Türkiye Başbakan’a yetmiyor, dar geliyor. Bununla zamanının çoğunu Türkiye’den çok Türkiye dışında geçirdiğini söylemek istemiyorum. Ayrıca buna hiçbir itirazım da yok, çünkü burada olmadığında hayatımız daha bir dinginleşiyor.
Şu sıralar Anadolu yollarında; iki gün önce Konya’daydı, eli yeşil bayraklı kalabalıklara konuştu, televizyondan izledim. İsrail’e vurdukça vurdu, o vurdukça kalabalıklar alkışladı. O kalabalıklar zaten ağzından ne çıkarsa alkışlamaya hazırlar, “Hamas, terör örgütü değildir!” diyor, alkışlıyorlar. “Yalancı İsrail!” diyor alkışlıyorlar, “Alçak İsrail” diyor alkışlıyorlar. Sonra “İsrail halkına bir sözümüz yok, sorunumuz devletle, yöneticilerle” diyor, bu sözleri de alkışlıyorlar. Hiç kimse, karşı taraf yurttaşlarımıza karşı bir insanlık suçu işlemiş de olsa bu türden ağır sözlerin devletlerarası ilişkilerde yeri olup olamayacağını sormuyor.
***
Başbakan için de önemli olan ne söylediği değil, söylediklerinin kalabalıklar tarafından nasıl karşılandığı. Kalabalıkların alkışları, haykırışları, sloganları, bayrakları onu mutlu ediyor.

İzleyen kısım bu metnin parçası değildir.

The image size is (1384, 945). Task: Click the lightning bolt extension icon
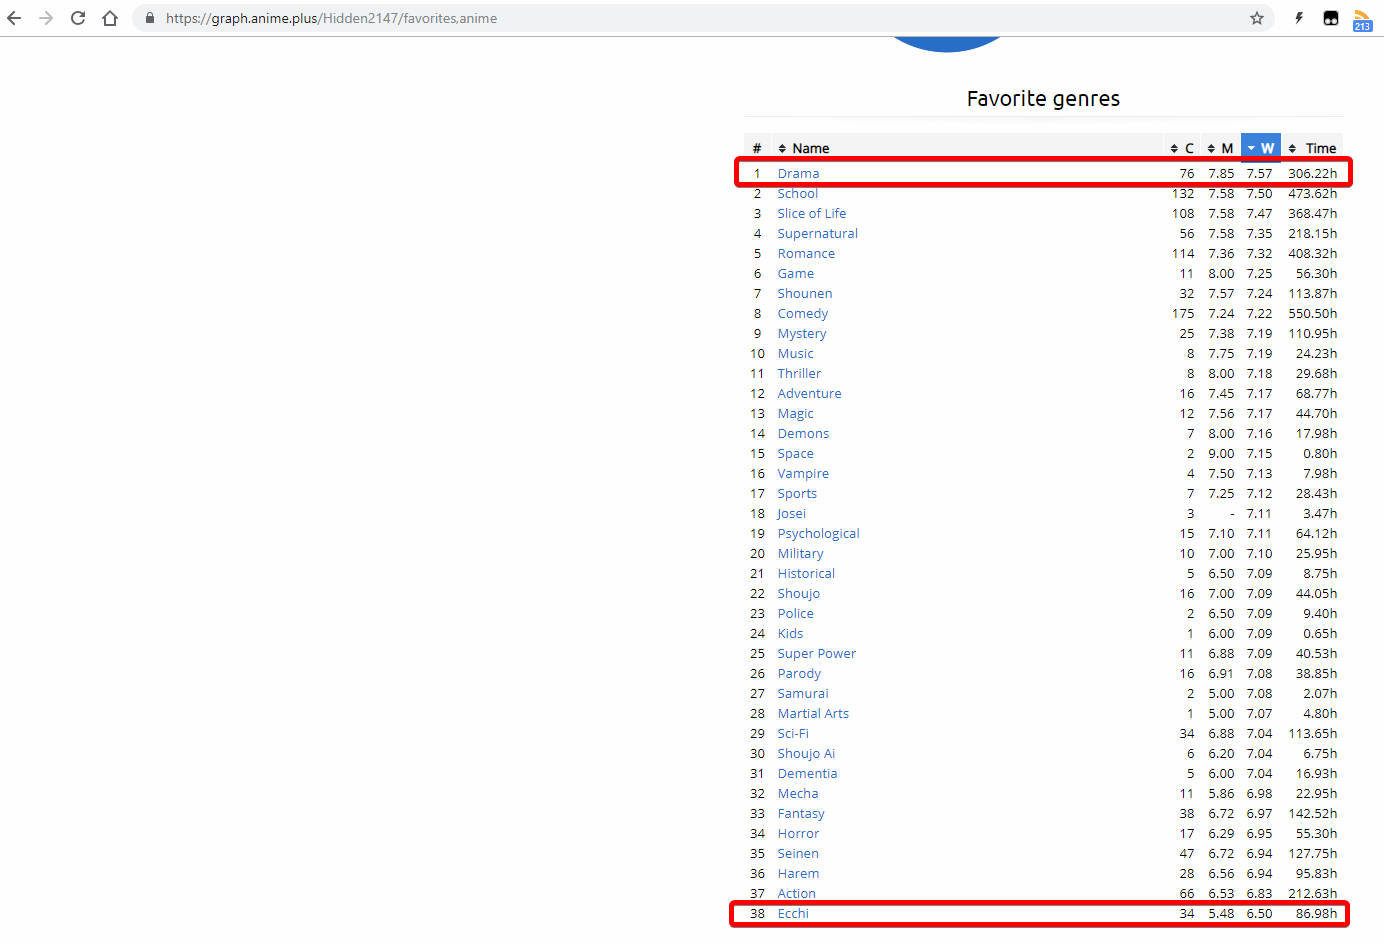[x=1299, y=18]
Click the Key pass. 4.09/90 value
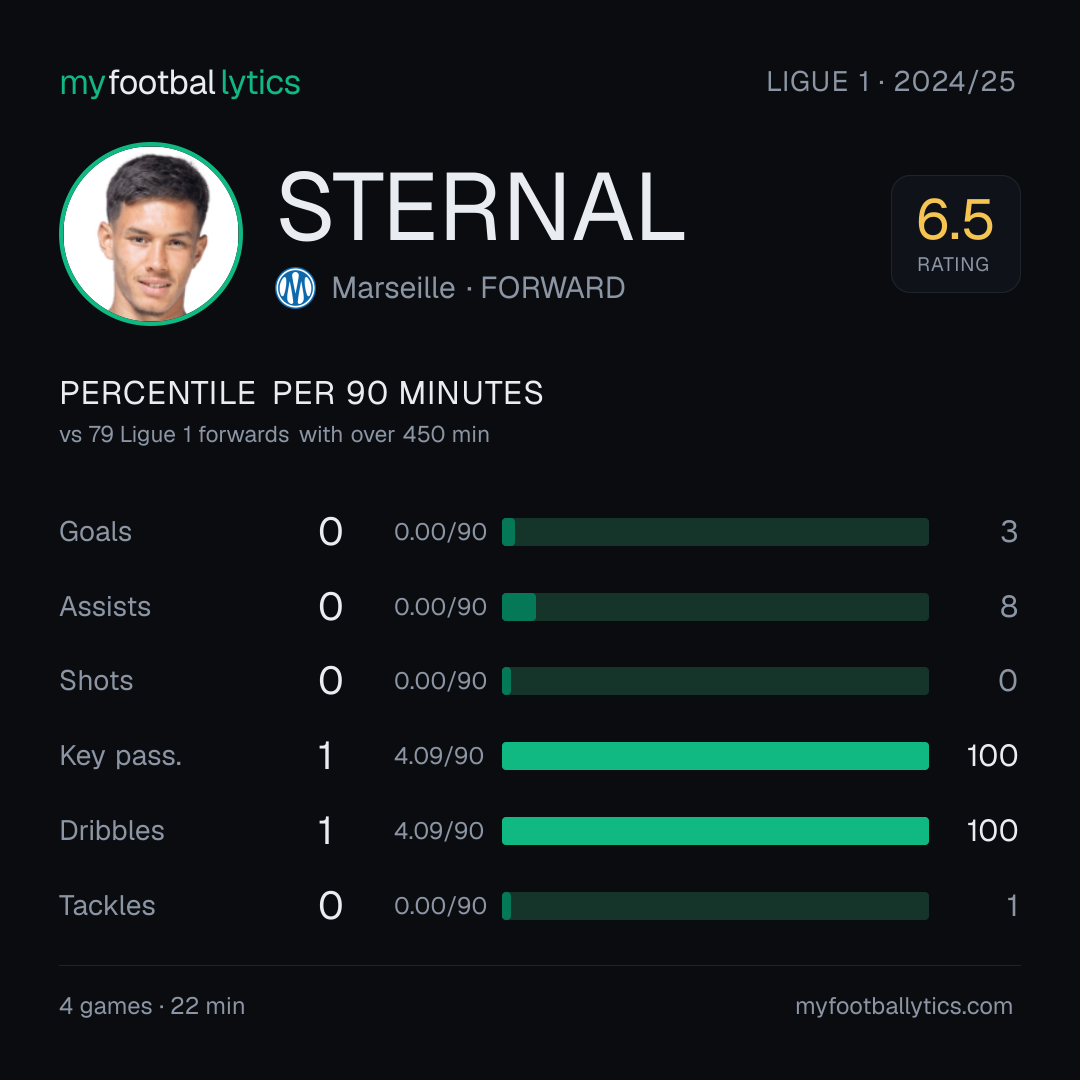Screen dimensions: 1080x1080 [439, 756]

Davos’ta Gazze’ye ilişkin olarak Simon Peres’e yaptığı ‘one minute’ çıkışından bu yana yalnızca iç kalabalıklara değil, İslam dünyasının kalabalıklarına da oynuyor. Arap ülkelerinde sokaklara dökülen insanların taşıdıkları posterleri, Türk bayrakları karşısında heyecanlanıyor, coşuyor, coştukça da konuşuyor. Kendini İslam toplumlarının ortak lideri olarak görmeye başlıyor.
Başbakan, bugün Filistin değil, ama Gazze olayına dünyada, -İran dahil- en angaje olan lider konumunda, artık Gazze sözcüğünü duyduklarında dünya insanlarının akıllarına ilk gelen Başbakan’ın adı oluyor.
***
Arap toplumları yüzyıllardır hayal kurmaktan yorgun düşmüş insanlardan oluşuyor. Tümü monarşik, otarşik, baskıcı rejimlerin kıskacında yaşıyor. Türkiye’den başka hiçbir Müslüman toplumu demokrasiyi, özgürlüğü, çoğulculuğu yaşamamış. Hiçbiri temel insan hakları nedir, bilmiyor. Laik, demokratik bir sosyal hukuk devleti olan Türkiye’yi hayranlıkla izliyorlar.
Türkiye, Mustafa Kemal Atatürk’ten bu yana Müslüman halkları için bir umut oluşturuyor, onlara kurtuluş yolunu gösteriyor.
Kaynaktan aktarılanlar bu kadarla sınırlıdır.